*** Opening of Excerpted data ***

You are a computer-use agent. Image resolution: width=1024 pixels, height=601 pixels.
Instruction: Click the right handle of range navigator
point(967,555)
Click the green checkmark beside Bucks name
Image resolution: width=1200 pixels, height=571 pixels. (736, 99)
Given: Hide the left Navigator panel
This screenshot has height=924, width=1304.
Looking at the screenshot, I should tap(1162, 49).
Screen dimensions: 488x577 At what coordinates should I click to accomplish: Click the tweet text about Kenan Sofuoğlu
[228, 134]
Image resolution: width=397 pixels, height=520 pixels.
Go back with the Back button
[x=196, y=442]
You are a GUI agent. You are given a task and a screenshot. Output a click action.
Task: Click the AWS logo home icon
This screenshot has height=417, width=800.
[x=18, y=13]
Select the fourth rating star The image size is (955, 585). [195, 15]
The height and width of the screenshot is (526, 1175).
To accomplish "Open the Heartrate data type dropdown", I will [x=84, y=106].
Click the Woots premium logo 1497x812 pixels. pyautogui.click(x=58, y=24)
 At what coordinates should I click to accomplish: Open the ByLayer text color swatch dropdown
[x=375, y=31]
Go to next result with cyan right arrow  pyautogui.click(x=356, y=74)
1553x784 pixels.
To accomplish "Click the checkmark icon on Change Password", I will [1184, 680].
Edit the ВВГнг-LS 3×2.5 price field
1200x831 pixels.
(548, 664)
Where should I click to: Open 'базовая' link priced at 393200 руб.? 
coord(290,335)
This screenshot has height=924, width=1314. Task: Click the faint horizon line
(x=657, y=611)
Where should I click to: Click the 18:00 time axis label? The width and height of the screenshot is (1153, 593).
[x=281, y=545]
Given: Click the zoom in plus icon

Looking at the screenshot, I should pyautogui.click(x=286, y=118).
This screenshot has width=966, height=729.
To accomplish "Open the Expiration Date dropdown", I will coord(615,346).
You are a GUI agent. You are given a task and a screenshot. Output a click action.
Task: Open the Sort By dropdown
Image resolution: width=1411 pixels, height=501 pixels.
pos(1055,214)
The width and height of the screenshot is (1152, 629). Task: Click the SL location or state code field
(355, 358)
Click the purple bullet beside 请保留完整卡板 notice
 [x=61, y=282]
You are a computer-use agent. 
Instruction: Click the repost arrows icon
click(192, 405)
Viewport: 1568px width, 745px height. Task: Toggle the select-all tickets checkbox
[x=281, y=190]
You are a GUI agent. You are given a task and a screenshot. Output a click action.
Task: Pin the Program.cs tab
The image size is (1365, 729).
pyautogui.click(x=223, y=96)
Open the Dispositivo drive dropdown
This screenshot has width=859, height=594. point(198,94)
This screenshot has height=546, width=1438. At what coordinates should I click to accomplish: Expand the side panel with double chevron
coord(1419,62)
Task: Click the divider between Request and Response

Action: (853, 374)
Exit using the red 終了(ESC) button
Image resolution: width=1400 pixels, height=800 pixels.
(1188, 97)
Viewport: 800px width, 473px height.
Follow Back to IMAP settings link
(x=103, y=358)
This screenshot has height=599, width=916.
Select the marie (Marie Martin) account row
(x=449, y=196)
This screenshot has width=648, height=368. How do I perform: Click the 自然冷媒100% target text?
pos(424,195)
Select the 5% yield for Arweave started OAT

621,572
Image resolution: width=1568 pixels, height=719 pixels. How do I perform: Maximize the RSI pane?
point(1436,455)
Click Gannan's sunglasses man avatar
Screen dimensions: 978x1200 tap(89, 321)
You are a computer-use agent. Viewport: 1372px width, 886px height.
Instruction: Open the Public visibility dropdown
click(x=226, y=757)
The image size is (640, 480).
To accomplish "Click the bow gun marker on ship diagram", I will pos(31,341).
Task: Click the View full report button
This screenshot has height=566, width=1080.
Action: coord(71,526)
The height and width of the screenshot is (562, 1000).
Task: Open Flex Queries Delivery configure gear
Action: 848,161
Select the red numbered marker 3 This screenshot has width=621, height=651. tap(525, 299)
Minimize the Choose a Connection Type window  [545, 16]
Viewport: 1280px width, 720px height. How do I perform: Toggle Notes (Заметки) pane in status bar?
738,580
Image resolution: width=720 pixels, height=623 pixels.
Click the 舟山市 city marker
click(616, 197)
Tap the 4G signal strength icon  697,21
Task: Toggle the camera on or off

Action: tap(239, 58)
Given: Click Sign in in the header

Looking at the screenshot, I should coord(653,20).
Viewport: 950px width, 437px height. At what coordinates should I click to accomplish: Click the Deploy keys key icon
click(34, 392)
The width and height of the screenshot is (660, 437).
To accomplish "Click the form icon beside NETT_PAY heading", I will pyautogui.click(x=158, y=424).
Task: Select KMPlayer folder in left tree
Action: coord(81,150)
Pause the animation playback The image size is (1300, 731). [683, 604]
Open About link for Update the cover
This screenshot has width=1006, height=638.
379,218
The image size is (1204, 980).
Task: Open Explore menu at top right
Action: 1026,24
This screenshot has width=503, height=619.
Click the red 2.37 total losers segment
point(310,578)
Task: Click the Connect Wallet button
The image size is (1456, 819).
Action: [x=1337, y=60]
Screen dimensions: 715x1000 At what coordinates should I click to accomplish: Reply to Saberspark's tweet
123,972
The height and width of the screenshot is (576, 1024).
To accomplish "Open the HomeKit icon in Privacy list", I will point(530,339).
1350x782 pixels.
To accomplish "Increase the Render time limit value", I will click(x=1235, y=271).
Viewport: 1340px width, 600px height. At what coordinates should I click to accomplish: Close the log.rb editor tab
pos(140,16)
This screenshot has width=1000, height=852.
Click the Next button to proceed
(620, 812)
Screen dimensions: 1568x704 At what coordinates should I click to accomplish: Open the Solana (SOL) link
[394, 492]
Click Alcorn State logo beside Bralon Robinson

*** Close of Excerpted data ***

* Exercise directions
Please write out the records from above, keeping every line exact.

* Exercise response
You are a computer-use agent. Image resolution: width=1024 pixels, height=601 pixels.
Instruction: Click the right handle of range navigator
point(967,555)
Click the green checkmark beside Bucks name
Image resolution: width=1200 pixels, height=571 pixels. (736, 99)
Given: Hide the left Navigator panel
This screenshot has height=924, width=1304.
Looking at the screenshot, I should tap(1162, 49).
Screen dimensions: 488x577 At what coordinates should I click to accomplish: Click the tweet text about Kenan Sofuoğlu
[228, 134]
Image resolution: width=397 pixels, height=520 pixels.
Go back with the Back button
[x=196, y=442]
You are a GUI agent. You are given a task and a screenshot. Output a click action.
Task: Click the AWS logo home icon
This screenshot has height=417, width=800.
[x=18, y=13]
Select the fourth rating star The image size is (955, 585). [195, 15]
The height and width of the screenshot is (526, 1175).
To accomplish "Open the Heartrate data type dropdown", I will [x=84, y=106].
Click the Woots premium logo 1497x812 pixels. pyautogui.click(x=58, y=24)
 At what coordinates should I click to accomplish: Open the ByLayer text color swatch dropdown
[x=375, y=31]
Go to next result with cyan right arrow  pyautogui.click(x=356, y=74)
1553x784 pixels.
To accomplish "Click the checkmark icon on Change Password", I will [1184, 680].
Edit the ВВГнг-LS 3×2.5 price field
1200x831 pixels.
(548, 664)
Where should I click to: Open 'базовая' link priced at 393200 руб.? 
coord(290,335)
This screenshot has height=924, width=1314. Task: Click the faint horizon line
(x=657, y=611)
Where should I click to: Click the 18:00 time axis label? The width and height of the screenshot is (1153, 593).
[x=281, y=545]
Given: Click the zoom in plus icon

Looking at the screenshot, I should pyautogui.click(x=286, y=118).
This screenshot has width=966, height=729.
To accomplish "Open the Expiration Date dropdown", I will coord(615,346).
You are a GUI agent. You are given a task and a screenshot. Output a click action.
Task: Open the Sort By dropdown
Image resolution: width=1411 pixels, height=501 pixels.
pos(1055,214)
The width and height of the screenshot is (1152, 629). Task: Click the SL location or state code field
(355, 358)
Click the purple bullet beside 请保留完整卡板 notice
 [x=61, y=282]
You are a computer-use agent. 
Instruction: Click the repost arrows icon
click(192, 405)
Viewport: 1568px width, 745px height. Task: Toggle the select-all tickets checkbox
[x=281, y=190]
You are a GUI agent. You are given a task and a screenshot. Output a click action.
Task: Pin the Program.cs tab
The image size is (1365, 729).
pyautogui.click(x=223, y=96)
Open the Dispositivo drive dropdown
This screenshot has width=859, height=594. point(198,94)
This screenshot has height=546, width=1438. At what coordinates should I click to accomplish: Expand the side panel with double chevron
coord(1419,62)
Task: Click the divider between Request and Response

Action: (853, 374)
Exit using the red 終了(ESC) button
Image resolution: width=1400 pixels, height=800 pixels.
(1188, 97)
Viewport: 800px width, 473px height.
Follow Back to IMAP settings link
(x=103, y=358)
This screenshot has height=599, width=916.
Select the marie (Marie Martin) account row
(x=449, y=196)
This screenshot has width=648, height=368. How do I perform: Click the 自然冷媒100% target text?
pos(424,195)
Select the 5% yield for Arweave started OAT

621,572
Image resolution: width=1568 pixels, height=719 pixels. How do I perform: Maximize the RSI pane?
point(1436,455)
Click Gannan's sunglasses man avatar
Screen dimensions: 978x1200 tap(89, 321)
You are a computer-use agent. Viewport: 1372px width, 886px height.
Instruction: Open the Public visibility dropdown
click(x=226, y=757)
The image size is (640, 480).
To accomplish "Click the bow gun marker on ship diagram", I will pos(31,341).
Task: Click the View full report button
This screenshot has height=566, width=1080.
Action: coord(71,526)
The height and width of the screenshot is (562, 1000).
Task: Open Flex Queries Delivery configure gear
Action: 848,161
Select the red numbered marker 3 This screenshot has width=621, height=651. tap(525, 299)
Minimize the Choose a Connection Type window  [545, 16]
Viewport: 1280px width, 720px height. How do I perform: Toggle Notes (Заметки) pane in status bar?
738,580
Image resolution: width=720 pixels, height=623 pixels.
Click the 舟山市 city marker
click(616, 197)
Tap the 4G signal strength icon  697,21
Task: Toggle the camera on or off

Action: tap(239, 58)
Given: Click Sign in in the header

Looking at the screenshot, I should coord(653,20).
Viewport: 950px width, 437px height. At what coordinates should I click to accomplish: Click the Deploy keys key icon
click(34, 392)
The width and height of the screenshot is (660, 437).
To accomplish "Click the form icon beside NETT_PAY heading", I will pyautogui.click(x=158, y=424).
Task: Select KMPlayer folder in left tree
Action: coord(81,150)
Pause the animation playback The image size is (1300, 731). [683, 604]
Open About link for Update the cover
This screenshot has width=1006, height=638.
379,218
The image size is (1204, 980).
Task: Open Explore menu at top right
Action: 1026,24
This screenshot has width=503, height=619.
Click the red 2.37 total losers segment
point(310,578)
Task: Click the Connect Wallet button
The image size is (1456, 819).
Action: [x=1337, y=60]
Screen dimensions: 715x1000 At what coordinates should I click to accomplish: Reply to Saberspark's tweet
123,972
The height and width of the screenshot is (576, 1024).
To accomplish "Open the HomeKit icon in Privacy list", I will point(530,339).
1350x782 pixels.
To accomplish "Increase the Render time limit value", I will click(x=1235, y=271).
Viewport: 1340px width, 600px height. At what coordinates should I click to accomplish: Close the log.rb editor tab
pos(140,16)
This screenshot has width=1000, height=852.
Click the Next button to proceed
(620, 812)
Screen dimensions: 1568x704 At what coordinates should I click to accomplish: Open the Solana (SOL) link
[394, 492]
Click Alcorn State logo beside Bralon Robinson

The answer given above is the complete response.